The prevalence of gestational diabetes mellitus (GDM) has significantly increased over the past two decades. Mothers with GDM face a higher risk of pregnancy complications and are more likely to develop Type 2 diabetes later in life. Infants exposed to GDM in utero often have higher-than-average birth weights, increased fat tissue percentages, and higher body mass indexes (BMIs). Existing evidence also suggests these infants are at a heightened risk of developing Type 2 diabetes and obesity later in life.
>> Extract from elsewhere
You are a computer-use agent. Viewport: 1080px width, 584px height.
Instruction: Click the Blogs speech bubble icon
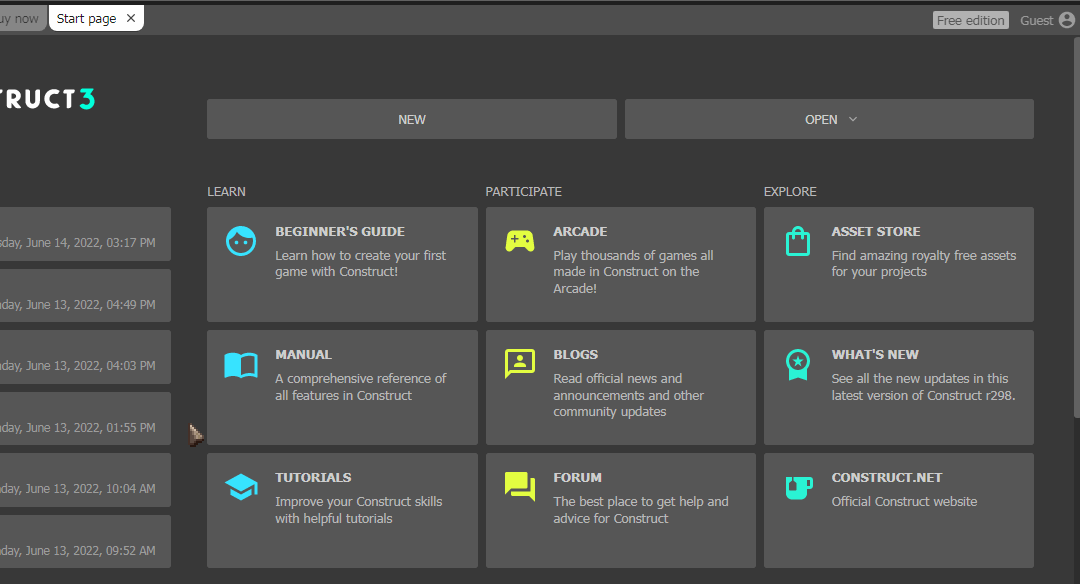pyautogui.click(x=519, y=364)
However, a new study by researchers from The University of Texas at Austin and Harvard Medical School offers intriguing insights into how babies exposed to GDM grow during their first year of life. The study examined 198 infants exposed to GDM, tracking their growth and body composition using total body electrical conductivity from birth to one year. Researchers used latent class mixed modeling (LCMM) to analyze trajectories for weight-for-age, length-for-age, and BMI-for-age based on World Health Organization (WHO) z-scores, as well as percent body fat, fat mass (FM), and fat-free mass (FFM). Multiple logistic regression was employed to evaluate associations between GDM exposure and growth trajectory classes.
Published in the American Journal of Clinical Nutrition, the study challenges traditional views on obesity risk. Surprisingly, the findings showed slower fat gain among infants exposed to GDM compared to their peers during the first year of life. This suggests that GDM-exposed infants may not necessarily be predisposed to obesity as previously thought. Instead, these infants might benefit from additional monitoring to ensure healthy growth patterns. The study also highlights the possibility that early growth in these infants may naturally adapt and self-correct more than previously believed.
These findings emphasize the importance of personalized monitoring and guidance for infants exposed to GDM to support their long-term health and development, challenging assumptions about early obesity risk.